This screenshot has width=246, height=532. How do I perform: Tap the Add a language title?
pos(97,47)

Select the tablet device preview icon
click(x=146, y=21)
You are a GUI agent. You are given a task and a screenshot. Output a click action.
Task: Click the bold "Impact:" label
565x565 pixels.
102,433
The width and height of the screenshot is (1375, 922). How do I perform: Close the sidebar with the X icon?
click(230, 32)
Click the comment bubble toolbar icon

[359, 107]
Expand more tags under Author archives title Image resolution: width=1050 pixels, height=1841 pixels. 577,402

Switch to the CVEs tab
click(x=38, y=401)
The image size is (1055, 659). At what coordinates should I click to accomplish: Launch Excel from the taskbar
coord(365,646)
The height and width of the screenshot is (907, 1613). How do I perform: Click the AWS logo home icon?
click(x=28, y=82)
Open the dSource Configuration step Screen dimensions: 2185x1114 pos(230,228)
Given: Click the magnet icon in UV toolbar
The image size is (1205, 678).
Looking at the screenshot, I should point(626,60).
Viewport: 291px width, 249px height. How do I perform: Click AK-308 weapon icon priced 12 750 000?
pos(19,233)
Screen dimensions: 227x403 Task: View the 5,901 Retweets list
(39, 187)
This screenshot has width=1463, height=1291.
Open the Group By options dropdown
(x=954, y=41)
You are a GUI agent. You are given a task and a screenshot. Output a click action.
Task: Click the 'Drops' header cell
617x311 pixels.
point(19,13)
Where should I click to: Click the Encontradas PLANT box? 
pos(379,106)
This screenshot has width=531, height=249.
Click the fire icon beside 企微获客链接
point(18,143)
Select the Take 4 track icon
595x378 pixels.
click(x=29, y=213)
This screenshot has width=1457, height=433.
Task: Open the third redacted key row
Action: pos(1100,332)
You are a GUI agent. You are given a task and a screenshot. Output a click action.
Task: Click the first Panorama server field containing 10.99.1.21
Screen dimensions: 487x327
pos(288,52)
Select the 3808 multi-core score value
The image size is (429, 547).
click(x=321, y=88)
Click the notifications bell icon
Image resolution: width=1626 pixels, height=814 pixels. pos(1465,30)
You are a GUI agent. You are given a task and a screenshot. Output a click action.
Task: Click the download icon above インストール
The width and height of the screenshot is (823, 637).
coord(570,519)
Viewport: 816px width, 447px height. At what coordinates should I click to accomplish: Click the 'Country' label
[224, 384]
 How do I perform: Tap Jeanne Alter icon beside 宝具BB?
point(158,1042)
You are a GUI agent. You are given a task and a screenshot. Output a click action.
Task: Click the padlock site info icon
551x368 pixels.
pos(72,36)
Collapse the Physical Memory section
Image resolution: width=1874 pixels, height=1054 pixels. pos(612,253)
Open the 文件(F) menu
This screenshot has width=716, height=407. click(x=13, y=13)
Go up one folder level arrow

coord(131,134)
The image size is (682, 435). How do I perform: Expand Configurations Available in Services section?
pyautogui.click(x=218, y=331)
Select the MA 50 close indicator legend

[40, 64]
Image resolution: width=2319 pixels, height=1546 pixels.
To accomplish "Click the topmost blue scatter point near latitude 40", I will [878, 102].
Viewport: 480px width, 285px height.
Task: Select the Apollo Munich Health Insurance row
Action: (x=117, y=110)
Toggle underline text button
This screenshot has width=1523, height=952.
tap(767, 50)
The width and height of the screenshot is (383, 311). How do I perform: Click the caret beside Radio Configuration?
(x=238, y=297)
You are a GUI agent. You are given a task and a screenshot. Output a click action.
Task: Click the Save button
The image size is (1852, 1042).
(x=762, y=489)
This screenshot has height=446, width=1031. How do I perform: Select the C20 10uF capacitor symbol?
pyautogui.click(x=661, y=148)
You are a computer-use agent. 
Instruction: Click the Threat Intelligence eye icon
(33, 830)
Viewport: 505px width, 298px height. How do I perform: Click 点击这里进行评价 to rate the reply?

* * *

Retype the listing above line for line, without any changes.

This screenshot has width=246, height=532. How do I perform: Tap the Add a language title?
pos(97,47)

Select the tablet device preview icon
click(x=146, y=21)
You are a GUI agent. You are given a task and a screenshot. Output a click action.
Task: Click the bold "Impact:" label
565x565 pixels.
102,433
The width and height of the screenshot is (1375, 922). How do I perform: Close the sidebar with the X icon?
click(230, 32)
Click the comment bubble toolbar icon

[359, 107]
Expand more tags under Author archives title Image resolution: width=1050 pixels, height=1841 pixels. 577,402

Switch to the CVEs tab
click(x=38, y=401)
The image size is (1055, 659). At what coordinates should I click to accomplish: Launch Excel from the taskbar
coord(365,646)
The height and width of the screenshot is (907, 1613). How do I perform: Click the AWS logo home icon?
click(x=28, y=82)
Open the dSource Configuration step Screen dimensions: 2185x1114 pos(230,228)
Given: Click the magnet icon in UV toolbar
The image size is (1205, 678).
Looking at the screenshot, I should point(626,60).
Viewport: 291px width, 249px height. How do I perform: Click AK-308 weapon icon priced 12 750 000?
pos(19,233)
Screen dimensions: 227x403 Task: View the 5,901 Retweets list
(39, 187)
This screenshot has width=1463, height=1291.
Open the Group By options dropdown
(x=954, y=41)
You are a GUI agent. You are given a task and a screenshot. Output a click action.
Task: Click the 'Drops' header cell
617x311 pixels.
point(19,13)
Where should I click to: Click the Encontradas PLANT box? 
pos(379,106)
This screenshot has width=531, height=249.
Click the fire icon beside 企微获客链接
point(18,143)
Select the Take 4 track icon
595x378 pixels.
click(x=29, y=213)
This screenshot has width=1457, height=433.
Task: Open the third redacted key row
Action: pos(1100,332)
You are a GUI agent. You are given a task and a screenshot. Output a click action.
Task: Click the first Panorama server field containing 10.99.1.21
Screen dimensions: 487x327
pos(288,52)
Select the 3808 multi-core score value
The image size is (429, 547).
click(x=321, y=88)
Click the notifications bell icon
Image resolution: width=1626 pixels, height=814 pixels. pos(1465,30)
You are a GUI agent. You are given a task and a screenshot. Output a click action.
Task: Click the download icon above インストール
The width and height of the screenshot is (823, 637).
coord(570,519)
Viewport: 816px width, 447px height. At what coordinates should I click to accomplish: Click the 'Country' label
[224, 384]
 How do I perform: Tap Jeanne Alter icon beside 宝具BB?
point(158,1042)
You are a GUI agent. You are given a task and a screenshot. Output a click action.
Task: Click the padlock site info icon
551x368 pixels.
pos(72,36)
Collapse the Physical Memory section
Image resolution: width=1874 pixels, height=1054 pixels. pos(612,253)
Open the 文件(F) menu
This screenshot has width=716, height=407. click(x=13, y=13)
Go up one folder level arrow

coord(131,134)
The image size is (682, 435). How do I perform: Expand Configurations Available in Services section?
pyautogui.click(x=218, y=331)
Select the MA 50 close indicator legend

[40, 64]
Image resolution: width=2319 pixels, height=1546 pixels.
To accomplish "Click the topmost blue scatter point near latitude 40", I will [878, 102].
Viewport: 480px width, 285px height.
Task: Select the Apollo Munich Health Insurance row
Action: (x=117, y=110)
Toggle underline text button
This screenshot has width=1523, height=952.
tap(767, 50)
The width and height of the screenshot is (383, 311). How do I perform: Click the caret beside Radio Configuration?
(x=238, y=297)
You are a GUI agent. You are given a task and a screenshot. Output a click action.
Task: Click the Save button
The image size is (1852, 1042).
(x=762, y=489)
This screenshot has height=446, width=1031. How do I perform: Select the C20 10uF capacitor symbol?
pyautogui.click(x=661, y=148)
You are a computer-use agent. 
Instruction: Click the Threat Intelligence eye icon
(33, 830)
Viewport: 505px width, 298px height. How do I perform: Click 点击这里进行评价 to rate the reply?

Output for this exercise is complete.